I discovered chicks with short hair so do it for me. Specifically short, carrot-topped chicks wearing white sleeveless singlets with green clover prints and khakis with the edges of the pockets slightly frayed. Not that I actually, specifically, have a fixation on anyone. Nevermind.

My hair grows faster in Melbourne. I shave and after breakfast, I’ve got stubble. Why the hell can’t that happen here? Maybe it’s the bacon grease.

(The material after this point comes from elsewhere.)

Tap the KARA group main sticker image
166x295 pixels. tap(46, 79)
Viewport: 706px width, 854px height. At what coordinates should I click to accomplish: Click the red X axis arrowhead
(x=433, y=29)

I went to a ‘real’ Melbourne rave. I’ve seen people on drugs, but I’ve never actually seen people take them. I’m not into techno or crowds but still, it was educational. I know now why they walk around with lollipops and baby pacifiers (their teeth grind when they’re high). Raving has just exploded in KL, but they’ve just copied the style and not the spirit. Everyone has the same clothes and moves. Nobody looks the same at a Melbourne rave. Not the way they dress, not the way they dance. Nobody judges you there. Which is why a bald Chinese guy with the dance moves of a block of wood won’t draw funny looks.

It wasn’t really a holiday. It was more like going home. I felt immediately comfortable. And when I left, I didn’t feel sad. After all I’m coming back.